Whenever a line in the entries includes the word "computer", copy that line out.

### Information supplied
- - -
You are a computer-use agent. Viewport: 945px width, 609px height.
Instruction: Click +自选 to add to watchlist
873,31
- - -
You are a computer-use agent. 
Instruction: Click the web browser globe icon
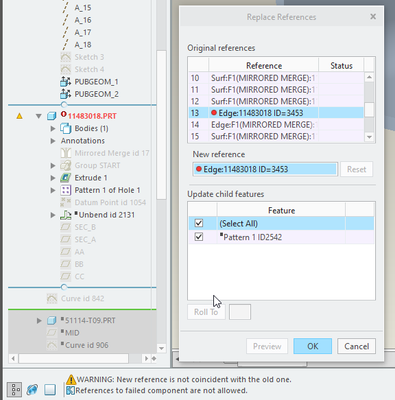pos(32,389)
- - -
### Your response
You are a computer-use agent. Viewport: 945px width, 609px height.
You are a computer-use agent. 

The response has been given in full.